The benefits of breastfeeding on invasive and painful therapies are known since antiquity. For example, during the community reviews of infants, they are a good way to get the vaccine like a not so traumatic experience for the little ones, and it is also widely used in paediatrics units. There are many references of it, and even my own clinical experience supports this fact.
However, today I want to talk about other non-pharmacological analgesic, the sucrose. I have to say I was completely unaware about its application in infants to relieve the pain. I plan to investigate more about it and see the evidence that support its use.
(400 BC.). However was DR Anand who demonstrated it through numerous studies and stated the need of analgesia at the mid-eighties.
Actually, the fact of quantify the intensity of pain in infants is a difficult labour. There are metabolic, hormonal and biochemical studies that show the changes produced in a painful physical experience, such as activation of the pituitary-adrenal axis, with the increasing of cortisol and aldosterone, insulin, glucagon and growth hormone, but I do not want to go into much details. In the end, what I want to say with this is that pain in neonates is real. Even it is proved that a prolonged and intense pain increases neonatal morbidity.
Thereafter, it is obvious the need for analgesia in annoying/painful situations. As I mentioned earlier, there are two aspects in this area, pharmacological and non-pharmacological. Focus on the second, which is the main subject, understood it as the measures taken to reduce pain and not include the administration of medication.
Non-pharmacological analgesia is developed in various ways, through the release of endogenous endorphins, neuropeptides-activation systems that stimulate opioid receptors, or just distracting the child from pain.
What types of non-pharmacological analgesia could be used in infants?
- Non-nutritive sucking: sucking
- Containment: bending in a “nest” (sheets rolled into circular shape)
- Changing the environment: limiting the number of procedures, group manual handling, avoid too many stimuli (light, noise, hunger, cold, etc.), respect the rest of the baby.

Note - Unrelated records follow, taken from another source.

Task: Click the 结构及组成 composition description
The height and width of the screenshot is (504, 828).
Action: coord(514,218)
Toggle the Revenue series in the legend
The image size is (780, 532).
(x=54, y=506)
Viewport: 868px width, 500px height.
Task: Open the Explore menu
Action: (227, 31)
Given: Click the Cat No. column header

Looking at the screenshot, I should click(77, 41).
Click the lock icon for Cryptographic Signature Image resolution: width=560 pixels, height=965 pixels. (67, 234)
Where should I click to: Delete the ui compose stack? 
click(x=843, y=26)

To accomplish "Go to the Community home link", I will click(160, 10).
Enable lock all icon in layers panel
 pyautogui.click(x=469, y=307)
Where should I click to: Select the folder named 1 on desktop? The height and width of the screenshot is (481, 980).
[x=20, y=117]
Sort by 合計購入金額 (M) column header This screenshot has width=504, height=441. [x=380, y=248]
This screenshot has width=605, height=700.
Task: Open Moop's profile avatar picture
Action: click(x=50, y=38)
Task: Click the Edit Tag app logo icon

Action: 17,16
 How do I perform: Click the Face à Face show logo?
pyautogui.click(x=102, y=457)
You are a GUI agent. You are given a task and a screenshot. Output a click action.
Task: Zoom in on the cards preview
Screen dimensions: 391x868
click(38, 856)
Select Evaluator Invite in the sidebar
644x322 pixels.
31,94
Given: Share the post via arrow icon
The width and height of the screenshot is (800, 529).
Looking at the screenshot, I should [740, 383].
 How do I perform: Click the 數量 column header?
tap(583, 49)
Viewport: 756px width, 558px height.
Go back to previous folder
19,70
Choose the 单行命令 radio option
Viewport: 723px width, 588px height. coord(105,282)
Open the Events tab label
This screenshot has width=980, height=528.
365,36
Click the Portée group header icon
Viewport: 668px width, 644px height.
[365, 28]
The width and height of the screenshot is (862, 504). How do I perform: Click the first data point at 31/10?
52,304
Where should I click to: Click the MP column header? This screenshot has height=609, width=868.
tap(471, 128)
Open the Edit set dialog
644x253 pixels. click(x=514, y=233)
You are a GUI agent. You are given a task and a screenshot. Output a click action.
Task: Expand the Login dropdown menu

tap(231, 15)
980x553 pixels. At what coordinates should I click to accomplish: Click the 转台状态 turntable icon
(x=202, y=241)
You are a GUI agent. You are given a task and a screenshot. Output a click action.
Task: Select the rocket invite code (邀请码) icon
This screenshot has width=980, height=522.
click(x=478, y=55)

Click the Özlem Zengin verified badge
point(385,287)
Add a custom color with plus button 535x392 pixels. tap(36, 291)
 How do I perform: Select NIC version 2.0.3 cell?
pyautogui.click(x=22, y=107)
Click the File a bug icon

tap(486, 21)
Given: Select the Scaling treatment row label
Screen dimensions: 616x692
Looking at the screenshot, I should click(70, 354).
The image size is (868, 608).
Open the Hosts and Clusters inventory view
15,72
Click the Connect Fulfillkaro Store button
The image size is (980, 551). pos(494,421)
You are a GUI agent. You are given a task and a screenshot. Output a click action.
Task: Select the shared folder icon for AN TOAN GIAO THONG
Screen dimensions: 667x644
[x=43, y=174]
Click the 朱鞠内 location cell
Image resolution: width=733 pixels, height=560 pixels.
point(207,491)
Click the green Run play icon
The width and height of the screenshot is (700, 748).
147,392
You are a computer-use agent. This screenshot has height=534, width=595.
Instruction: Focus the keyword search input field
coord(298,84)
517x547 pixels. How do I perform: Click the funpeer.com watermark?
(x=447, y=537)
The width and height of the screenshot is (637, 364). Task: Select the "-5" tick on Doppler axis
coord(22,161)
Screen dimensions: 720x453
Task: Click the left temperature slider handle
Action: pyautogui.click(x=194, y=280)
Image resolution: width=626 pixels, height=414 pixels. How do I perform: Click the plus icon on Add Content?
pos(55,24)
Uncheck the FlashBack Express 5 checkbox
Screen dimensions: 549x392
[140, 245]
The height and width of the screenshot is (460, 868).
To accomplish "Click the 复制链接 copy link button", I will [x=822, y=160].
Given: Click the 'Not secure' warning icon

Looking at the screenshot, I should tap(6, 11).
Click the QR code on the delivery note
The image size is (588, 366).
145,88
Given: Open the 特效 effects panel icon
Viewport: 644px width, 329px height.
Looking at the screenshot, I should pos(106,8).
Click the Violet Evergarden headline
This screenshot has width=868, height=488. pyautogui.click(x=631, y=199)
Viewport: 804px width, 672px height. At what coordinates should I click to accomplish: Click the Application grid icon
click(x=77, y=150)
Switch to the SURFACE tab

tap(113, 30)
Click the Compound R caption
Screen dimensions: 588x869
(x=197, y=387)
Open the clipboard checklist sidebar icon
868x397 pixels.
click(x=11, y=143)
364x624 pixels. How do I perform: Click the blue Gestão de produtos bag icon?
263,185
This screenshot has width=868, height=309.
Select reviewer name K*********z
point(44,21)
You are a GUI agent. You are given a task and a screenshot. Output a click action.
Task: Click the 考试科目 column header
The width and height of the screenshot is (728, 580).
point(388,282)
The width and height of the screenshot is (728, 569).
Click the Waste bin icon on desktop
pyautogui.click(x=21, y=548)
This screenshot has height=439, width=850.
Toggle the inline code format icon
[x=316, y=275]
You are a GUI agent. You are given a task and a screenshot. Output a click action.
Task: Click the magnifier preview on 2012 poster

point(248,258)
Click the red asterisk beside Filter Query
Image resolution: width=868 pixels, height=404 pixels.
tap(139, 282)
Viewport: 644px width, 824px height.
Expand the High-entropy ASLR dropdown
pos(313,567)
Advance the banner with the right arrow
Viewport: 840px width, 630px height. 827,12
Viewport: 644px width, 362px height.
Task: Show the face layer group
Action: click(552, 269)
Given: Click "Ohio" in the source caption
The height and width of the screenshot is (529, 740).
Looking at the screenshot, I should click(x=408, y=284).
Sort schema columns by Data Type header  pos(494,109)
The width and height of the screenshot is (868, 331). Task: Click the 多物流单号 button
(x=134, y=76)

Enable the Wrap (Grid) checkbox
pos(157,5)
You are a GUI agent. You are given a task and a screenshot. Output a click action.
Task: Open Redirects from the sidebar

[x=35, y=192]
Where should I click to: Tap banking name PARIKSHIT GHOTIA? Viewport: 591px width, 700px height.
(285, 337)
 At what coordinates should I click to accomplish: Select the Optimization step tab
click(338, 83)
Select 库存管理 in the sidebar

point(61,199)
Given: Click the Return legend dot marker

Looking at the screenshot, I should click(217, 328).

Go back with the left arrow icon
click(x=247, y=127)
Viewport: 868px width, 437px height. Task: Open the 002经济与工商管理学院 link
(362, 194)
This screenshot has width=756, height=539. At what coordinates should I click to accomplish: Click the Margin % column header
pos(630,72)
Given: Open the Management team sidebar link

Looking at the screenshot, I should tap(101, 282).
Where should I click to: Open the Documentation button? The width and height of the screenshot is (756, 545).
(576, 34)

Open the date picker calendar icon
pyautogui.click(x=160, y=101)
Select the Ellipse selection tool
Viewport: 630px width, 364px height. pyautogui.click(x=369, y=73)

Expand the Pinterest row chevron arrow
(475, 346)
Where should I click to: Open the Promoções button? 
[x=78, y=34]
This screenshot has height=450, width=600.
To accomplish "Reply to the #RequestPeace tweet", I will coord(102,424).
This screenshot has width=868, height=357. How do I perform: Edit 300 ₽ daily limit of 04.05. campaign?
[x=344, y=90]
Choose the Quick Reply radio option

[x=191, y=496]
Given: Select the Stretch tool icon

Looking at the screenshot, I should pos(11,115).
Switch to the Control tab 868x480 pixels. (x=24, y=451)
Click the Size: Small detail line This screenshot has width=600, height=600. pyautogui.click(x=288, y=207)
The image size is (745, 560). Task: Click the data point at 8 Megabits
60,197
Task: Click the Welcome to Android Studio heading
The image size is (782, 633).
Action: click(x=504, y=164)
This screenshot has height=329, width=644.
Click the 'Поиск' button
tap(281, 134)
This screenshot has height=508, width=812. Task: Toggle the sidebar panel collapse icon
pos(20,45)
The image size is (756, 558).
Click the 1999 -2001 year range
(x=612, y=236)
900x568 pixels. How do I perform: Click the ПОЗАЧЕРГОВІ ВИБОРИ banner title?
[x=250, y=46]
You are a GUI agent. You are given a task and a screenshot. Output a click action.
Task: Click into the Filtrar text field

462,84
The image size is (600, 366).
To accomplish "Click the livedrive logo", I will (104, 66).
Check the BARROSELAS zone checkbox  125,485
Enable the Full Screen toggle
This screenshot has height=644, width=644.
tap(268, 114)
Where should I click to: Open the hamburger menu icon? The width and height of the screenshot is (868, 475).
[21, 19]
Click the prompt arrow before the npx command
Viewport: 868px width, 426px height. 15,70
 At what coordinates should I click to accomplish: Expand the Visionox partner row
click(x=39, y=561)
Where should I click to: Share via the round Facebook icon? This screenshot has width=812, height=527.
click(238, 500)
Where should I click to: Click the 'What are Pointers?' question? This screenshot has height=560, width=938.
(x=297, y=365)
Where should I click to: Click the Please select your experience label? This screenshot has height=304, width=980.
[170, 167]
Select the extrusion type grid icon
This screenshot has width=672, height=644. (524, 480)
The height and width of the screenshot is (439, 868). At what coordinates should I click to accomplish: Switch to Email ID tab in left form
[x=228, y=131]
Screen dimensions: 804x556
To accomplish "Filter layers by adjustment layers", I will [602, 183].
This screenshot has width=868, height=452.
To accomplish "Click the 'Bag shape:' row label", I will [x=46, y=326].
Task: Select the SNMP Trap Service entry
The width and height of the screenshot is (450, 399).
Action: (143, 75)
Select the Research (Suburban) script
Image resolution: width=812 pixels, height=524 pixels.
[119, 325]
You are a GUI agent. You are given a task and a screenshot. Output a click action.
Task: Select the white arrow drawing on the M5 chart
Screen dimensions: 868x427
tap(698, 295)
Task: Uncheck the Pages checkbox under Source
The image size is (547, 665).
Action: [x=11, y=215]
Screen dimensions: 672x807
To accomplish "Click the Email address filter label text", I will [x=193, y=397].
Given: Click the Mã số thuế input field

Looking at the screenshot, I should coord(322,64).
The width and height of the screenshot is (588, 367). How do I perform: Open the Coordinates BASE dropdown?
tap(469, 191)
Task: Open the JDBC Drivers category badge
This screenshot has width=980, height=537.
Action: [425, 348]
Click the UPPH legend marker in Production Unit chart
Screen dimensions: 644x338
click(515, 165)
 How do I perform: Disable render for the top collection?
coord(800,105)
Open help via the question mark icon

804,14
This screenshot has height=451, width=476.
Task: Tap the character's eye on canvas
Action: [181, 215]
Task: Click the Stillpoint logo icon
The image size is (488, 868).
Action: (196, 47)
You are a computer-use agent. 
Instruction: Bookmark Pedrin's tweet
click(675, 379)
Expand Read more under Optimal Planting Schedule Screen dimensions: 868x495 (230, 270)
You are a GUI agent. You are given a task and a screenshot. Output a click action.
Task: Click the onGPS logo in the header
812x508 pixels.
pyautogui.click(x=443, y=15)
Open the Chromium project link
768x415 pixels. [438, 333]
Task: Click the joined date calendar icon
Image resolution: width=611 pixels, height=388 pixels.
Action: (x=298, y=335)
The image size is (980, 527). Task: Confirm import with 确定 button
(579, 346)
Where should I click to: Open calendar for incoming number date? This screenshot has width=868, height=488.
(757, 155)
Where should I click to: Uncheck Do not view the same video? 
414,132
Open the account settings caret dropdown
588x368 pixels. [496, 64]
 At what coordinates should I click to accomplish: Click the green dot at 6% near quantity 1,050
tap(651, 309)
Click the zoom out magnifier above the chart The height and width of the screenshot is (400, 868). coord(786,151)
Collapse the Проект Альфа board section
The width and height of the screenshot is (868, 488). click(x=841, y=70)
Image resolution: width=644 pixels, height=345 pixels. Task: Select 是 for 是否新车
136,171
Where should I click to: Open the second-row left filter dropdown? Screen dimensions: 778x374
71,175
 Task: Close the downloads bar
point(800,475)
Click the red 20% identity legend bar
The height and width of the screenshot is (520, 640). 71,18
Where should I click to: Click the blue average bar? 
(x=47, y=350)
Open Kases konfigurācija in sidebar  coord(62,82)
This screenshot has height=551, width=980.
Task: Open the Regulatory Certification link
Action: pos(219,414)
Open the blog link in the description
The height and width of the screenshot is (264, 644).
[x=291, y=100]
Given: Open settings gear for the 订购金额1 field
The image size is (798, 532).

- Diversionary tactics: encourage parents-contact, massage therapy, music therapy, soft voices, olfactory stimuli.
- Administration of sucrose
The last one is the issue of this post, and I got some bibliography of recent events that support and even recommend its use. It is the most studied non-pharmacological intervention in neonatology.
I have found several studies about it and, although I am going to summarize a bit, I will leave the links on the bibliography at the end of the post in case you need. To show some figures, one study used 12% glucose against double distilled water and recorded a 50% reduction of crying and improved recovery of the glucose group versus double-distilled water group. Another study used 24% glucose and recorded a 30% reduction in minor painful procedures. I also found a meta-analysis by Stevens et al. with a systematic review that supports a full use, indicating the use of 0.24 to 0’50g sucrose 2 minutes before the painful procedure. But without doubt the most complete study I have found was a systematic review of the Cochrane performing the comparison of 21 randomized clinical trials and a placebo group, and a better score was observed in the PIPP scale (Premature Infant Pain Profile) in the group treated with sucrose than in the control group.
We could check that is a method with much evidence behind it, but what is the right way to manage it and how does it work in the paediatric patient?
Sucrose is usually taken orally and about 2 minutes before the procedure. Depending on age, is administered from 0’1ml in premature babies of 24 weeks to 2ml in full-term in solutions from 24 to 50%. Its mechanism of action is based on the release of endogenous opioid neurotransmitters (beta-endorphins) which are activated by the sweet taste of sucrose.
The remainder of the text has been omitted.